Programmable logic devices (PLDs) are a well-known type of integrated circuit that can be programmed to perform specified logic functions. One type of PLD, the field programmable gate array (FPGA), typically includes an array of programmable tiles. These programmable tiles can include, for example, input/output blocks (IOBs), configurable logic blocks (CLBs), dedicated random access memory blocks (BRAMs), multipliers, digital signal processing blocks (DSPs), processors, clock managers, delay lock loops (DLLs), and so forth.

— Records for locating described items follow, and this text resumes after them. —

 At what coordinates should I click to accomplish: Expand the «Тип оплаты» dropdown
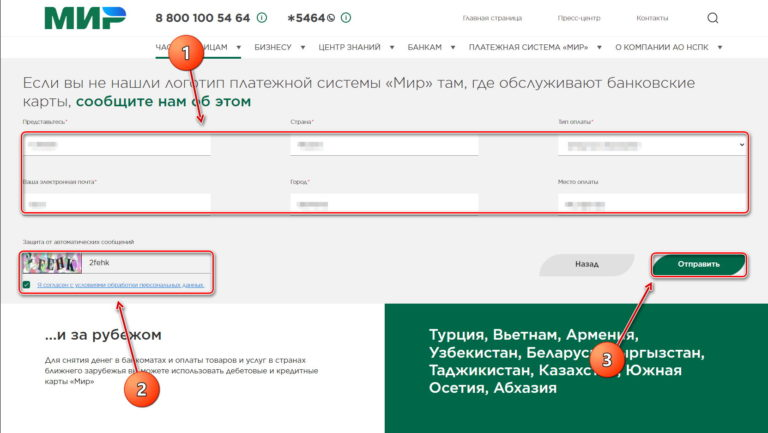pos(652,145)
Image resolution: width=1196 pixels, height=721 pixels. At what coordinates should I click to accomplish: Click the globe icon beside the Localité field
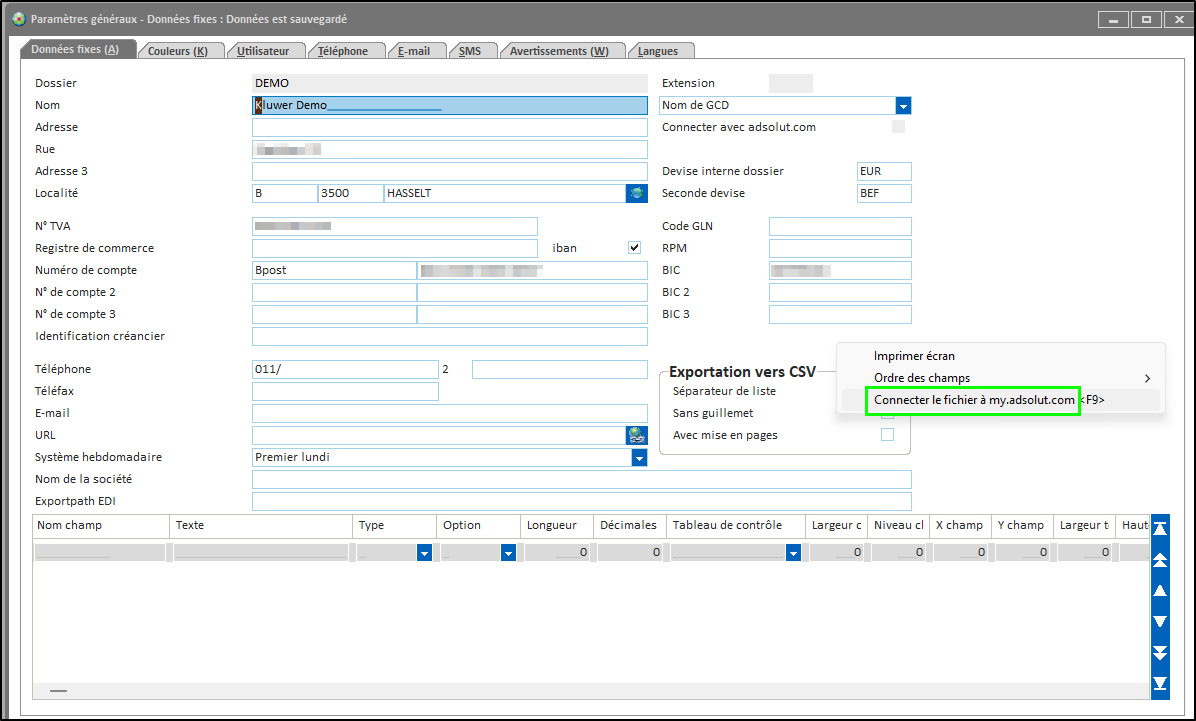coord(636,193)

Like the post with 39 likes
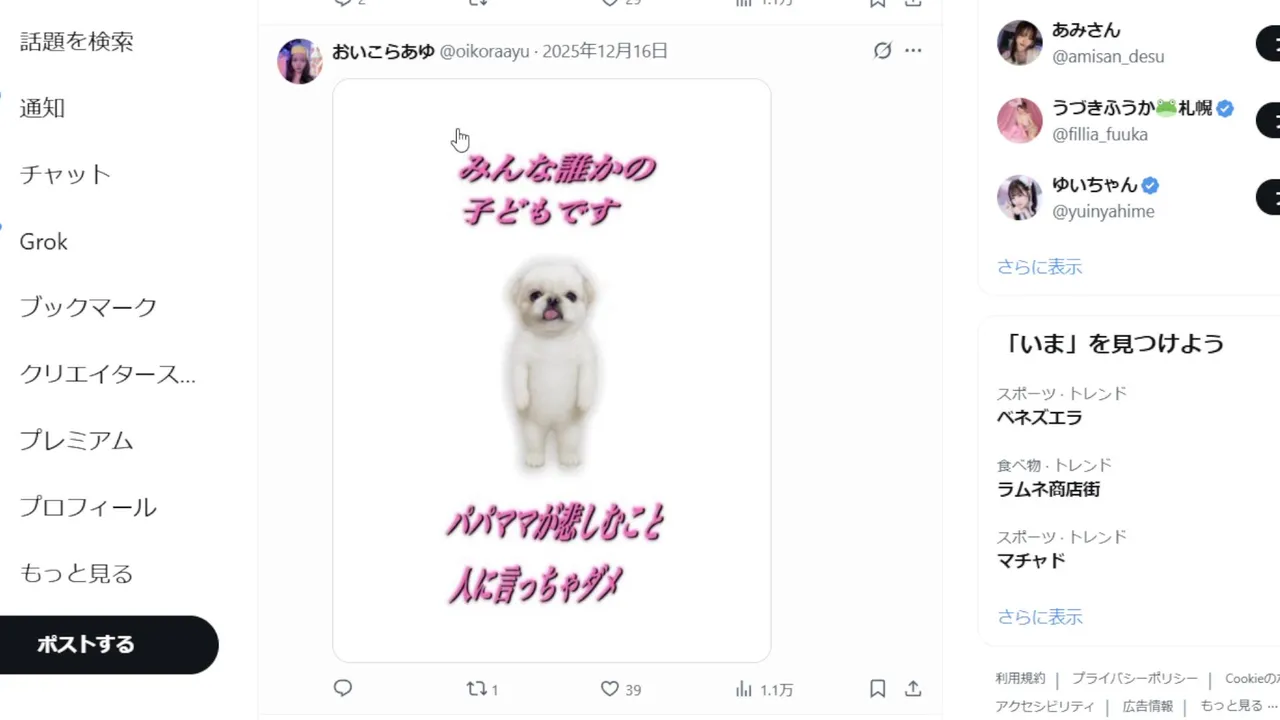coord(620,689)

Another type of PLD is the Complex Programmable Logic Device (CPLD). A CPLD includes two or more “function blocks” connected together and to input/output (I/O) resources by an interconnect switch matrix. Each function block of the CPLD includes a two-level AND/OR structure similar to those used in Programmable Logic Arrays (PLAs) and Programmable Array Logic (PAL) devices. Other PLDs are programmed by applying a processing layer, such as a metal layer, that programmably interconnects the various elements on the device. These PLDs are known as mask programmable devices. PLDs can also be implemented in other ways, for example, using fuse or antifuse technology. The terms “PLD” and “programmable logic device” include, but are not limited to, these exemplary devices and further can include devices that are only partially programmable.

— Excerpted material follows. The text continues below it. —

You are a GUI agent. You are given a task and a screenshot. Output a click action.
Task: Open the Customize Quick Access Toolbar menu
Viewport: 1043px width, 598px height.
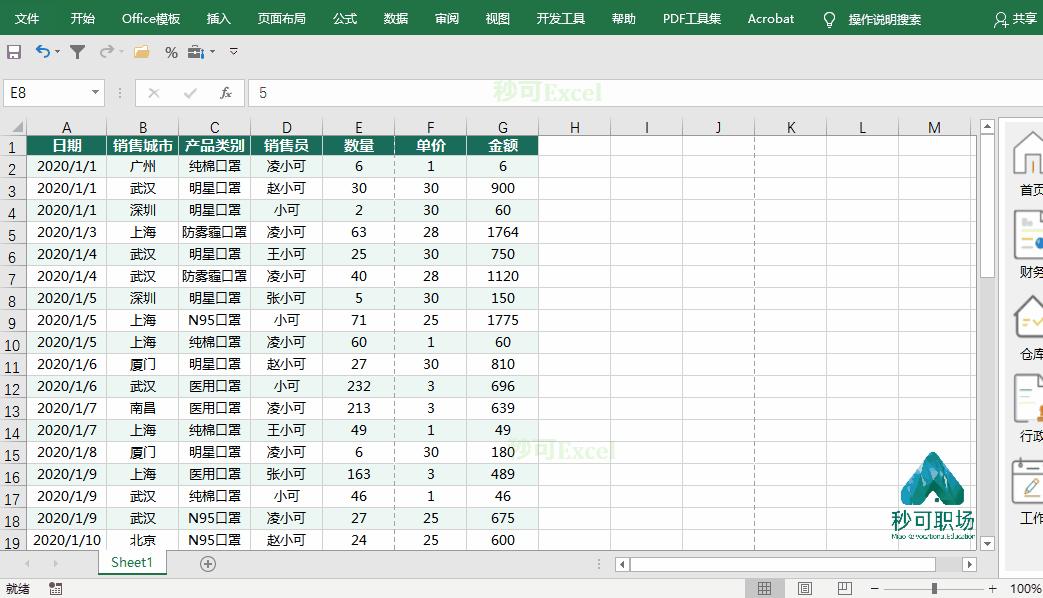click(233, 52)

ICs typically suffer from a number of different timing degradations. For example, jitter is one type of timing degradation that refers to a deviation of some aspect of a clock signal within an IC. While jitter can influence many aspects of a circuit design, other timing degradations exist that operate independently of jitter. These timing degradations can result in time delays in data signals as well as variance in the rise and/or fall times of data signals. These timing degradations should be accounted for to better characterize and understand the operation of circuit designs implemented within ICs.